En otras términos, aunque la serie da cuenta de esta división asimétrica en el valor de la vida humana, se contradice a sí misma. Por un lado, muestra la doble moral de la clase política estadounidense y colombiana cuyo comportamiento engendra tipos como Escobar; por otro, hay varios momentos en los que prima exclusivamente la condena moral hacia los narcotraficantes o los criminales. Esto significa que las diferencias entre el bien y al mal en realidad no son relativas como afirma Murphy, sino que Narcos traza una frontera moral rígida entre ambos conceptos.
En uno de sus diálogos con Diana Turbay, Escobar se queja de que si es cierto que convirtió en un monstruo, es por culpa de la clase política colombiana en donde el padre de la periodista y el actual presidente, César Gaviria, tienen demasiada responsabilidad. El capo señala que tenía grandes sueños para su país y que lo único que buscaba era respeto. Turbay le responde que mientras construía casas para los pobres era admirado; pero cuando quiso ingresar a la política y no le dejaron entrar, se puso a hacer berrinches desatando su violencia.
Aquí hay una asociación importante. Pablo Escobar quería incorporarse a una clase política que, desde el inicio, sabía que era corrupta e hipócrita; es decir, el capo en cierta medida participaba de los mismos defectos. Esto quiere decir que la clase política y Escobar no son diferentes entre sí, sino que se miran al espejo el uno al otro y, en ambos casos, la violencia funciona como un mecanismo de negociación. Diana Turbay, no obstante, se transforma en la voz de la conciencia poniéndose al margen de las contradicciones de su país. Ella no solo está al tanto de que Escobar es su secuestrador, sino que afirma que es el captor de toda Colombia y, por eso, lo condena moralmente.
Así el origen de clase oligárquico de esta mujer como el de la gente que enfrenta la violencia cotidiana en los barrios marginales de Colombia es pasado por alto. Las causas de la violencia, por tanto, son reducidas a un problema de elección personal o de psicología individual borrando, de esta manera, los problemas histórico-estructurales detrás del prohibicionismo, la guerra contra la droga y del narcotráfico a nivel global.
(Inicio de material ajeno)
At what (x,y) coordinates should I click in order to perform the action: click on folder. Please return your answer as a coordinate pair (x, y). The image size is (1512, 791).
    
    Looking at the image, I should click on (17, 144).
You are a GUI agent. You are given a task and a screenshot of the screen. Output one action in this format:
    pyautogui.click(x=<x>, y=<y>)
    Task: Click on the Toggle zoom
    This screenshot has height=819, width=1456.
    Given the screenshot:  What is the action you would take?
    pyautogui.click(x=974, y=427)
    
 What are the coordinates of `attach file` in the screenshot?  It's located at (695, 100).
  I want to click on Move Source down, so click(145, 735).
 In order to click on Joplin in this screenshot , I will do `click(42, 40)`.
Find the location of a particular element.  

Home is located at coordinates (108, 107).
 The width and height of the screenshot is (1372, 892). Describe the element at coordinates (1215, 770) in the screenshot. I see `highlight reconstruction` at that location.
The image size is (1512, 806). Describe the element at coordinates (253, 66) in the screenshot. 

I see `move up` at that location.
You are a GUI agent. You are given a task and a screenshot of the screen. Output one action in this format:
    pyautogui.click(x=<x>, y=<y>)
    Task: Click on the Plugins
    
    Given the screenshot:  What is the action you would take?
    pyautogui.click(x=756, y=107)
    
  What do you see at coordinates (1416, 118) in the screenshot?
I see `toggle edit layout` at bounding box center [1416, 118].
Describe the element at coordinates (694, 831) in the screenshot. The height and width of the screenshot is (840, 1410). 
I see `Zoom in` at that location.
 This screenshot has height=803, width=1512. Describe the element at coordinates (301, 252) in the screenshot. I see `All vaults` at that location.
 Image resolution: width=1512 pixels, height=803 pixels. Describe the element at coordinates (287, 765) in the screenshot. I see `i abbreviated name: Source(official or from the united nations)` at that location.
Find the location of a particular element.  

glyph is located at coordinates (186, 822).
Estas contradicciones de tipo moral también se aprecian en la forma como Murphy describe al presidente César Gaviria. Lo retrata como un hombre sacrificado y preocupado por el bienestar de su país frente al bandido Escobar capaz de cometer cualquier atrocidad. La figura de Carrillo es aún más problemática. Se trata de un buen policía. Es honesto, incorruptible y un hombre en quien los agentes pueden confiar en su lucha en contra de las drogas; sin embargo, Carrillo es tan o más violento que Escobar, mas sobre él no recae una condena moral tan fuerte como la que recibe este último. Su trabajo, por el contrario, tiene un aura heroificada.
Si, por un lado, Narcos intenta demostrar que los conceptos de bien y mal son relativos en Colombia porque la violencia de Murphy, Peña y Carrillo tiene correspondencias con la Escobar; por otro, se aferra a un idea de bien y mal en donde los cuerpos de los personajes siguen teniendo un valor diferenciado. Los “malos” son golpeados, torturados o asesinados sin generar ningún tipo de empatía con la audiencia; mientras que cuando se secuestra, maltrata o muere alguno de “los buenos” sucede lo opuesto tal como se observa en el secuestro y la muerte de Diana Turbay o los asesinatos del ministro de justicia Rodrigo Lara Bonilla y del candidato presidencial Luis Carlos Galán.
Si recuperamos la figura de los Castaño, ahora me parece comprensible su ausencia en Narcos. Murphy, Peña y Carrillo cumplen a la perfección el papel de los tres hermanos paramilitares. Primero, porque definen la violencia como un problema moral y de autodefensa. Segundo, debido a que ejercen la violencia en un grado extremo. Tercero, porque se convierten en los jueces -los soberanos- que deciden quién debe vivir/morir y quién no. Si los “malos” usan la violencia y gracias a ello derrotan a los “buenos”, los tres policías hacen justicia obviando las reglas. De esta manera, asumen una conducta paramilitar en tanto el paramilitarismo, en su lucha por la defensa del Estado y del orden constituido, recurre a una violencia que la policía o los militares no pueden o están impedidos por cuestiones legales.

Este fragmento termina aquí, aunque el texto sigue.